What Is A Melanotic Macule?
This type of hyperpigmentation most often appears along the edge of the lower lip, although it may also appear on the upper lip, the gums or the palate. There may be just one spot or multiple. According to the Singapore Dental Journal, these spots are usually less than 1 centimeter across and have a well-defined smooth border. The spot is flat like a freckle and is typically light or dark brown.
The average age that a person develops a melanotic macule is 40, but one can occur at any age. These areas of hyperpigmentation are more frequently found in women than men. They also are present more often in people of color and usually develop during adolescence in these individuals.
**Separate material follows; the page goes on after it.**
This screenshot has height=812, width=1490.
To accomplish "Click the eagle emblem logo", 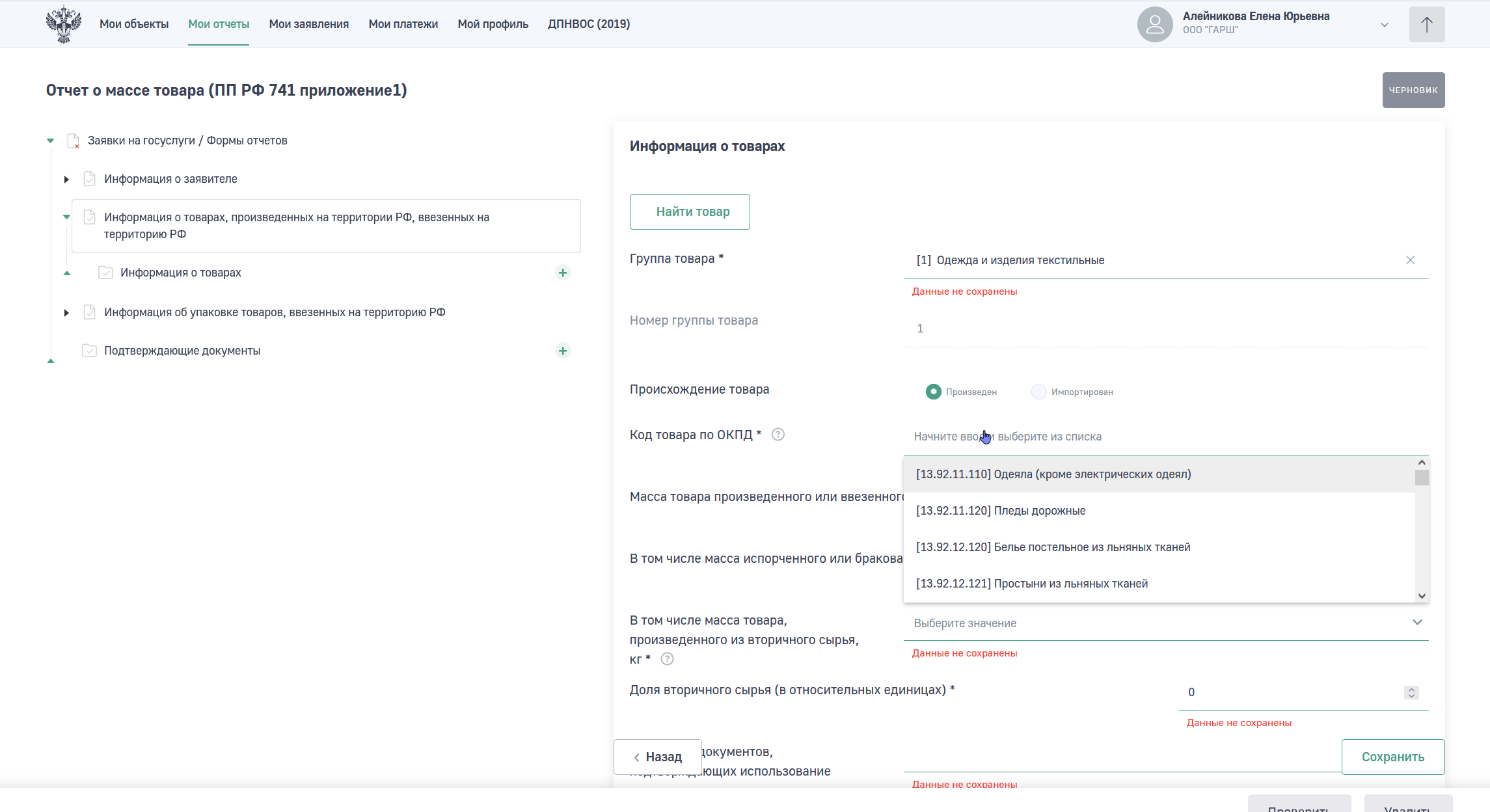I will tap(63, 24).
If you notice a pigmented lesion anywhere in or near your mouth, point it out at your next dental appointment. If you've had this spot for a while and it begins to change, make sure to mention this to your dental professional, as well.
Melanotic macules that are located on gum tissue can look similar to amalgam tattoos, a common oral condition that occurs when amalgam leaks outside of the tooth and causes discoloration. An X-ray taken at a dental visit can easily tell the difference between these two conditions. Once the pigmentation is confirmed to be a melanotic macule, no treatment is necessary since the lesion is benign.
Sometimes melanotic macules can resemble an oral melanoma, which is an aggressive form of cancer that is often overlooked. As such, it is important to have this area properly diagnosed by a dental professional. If your dentist is concerned about this possibility, he may recommend you to an oral surgeon so a biopsy may be conducted to rule out malignancy.
Oral cancer screenings are typically part of every dental exam, so with regular preventive care, any abnormalities should be detected early on. If you have any questions or concerns, always make sure to tell to your dental professional.
This article is intended to promote understanding of and knowledge about general oral health topics. It is not intended to be a substitute for professional advice, diagnosis or treatment. Always seek the advice of your dentist or other qualified healthcare provider with any questions you may have regarding a medical condition or treatment.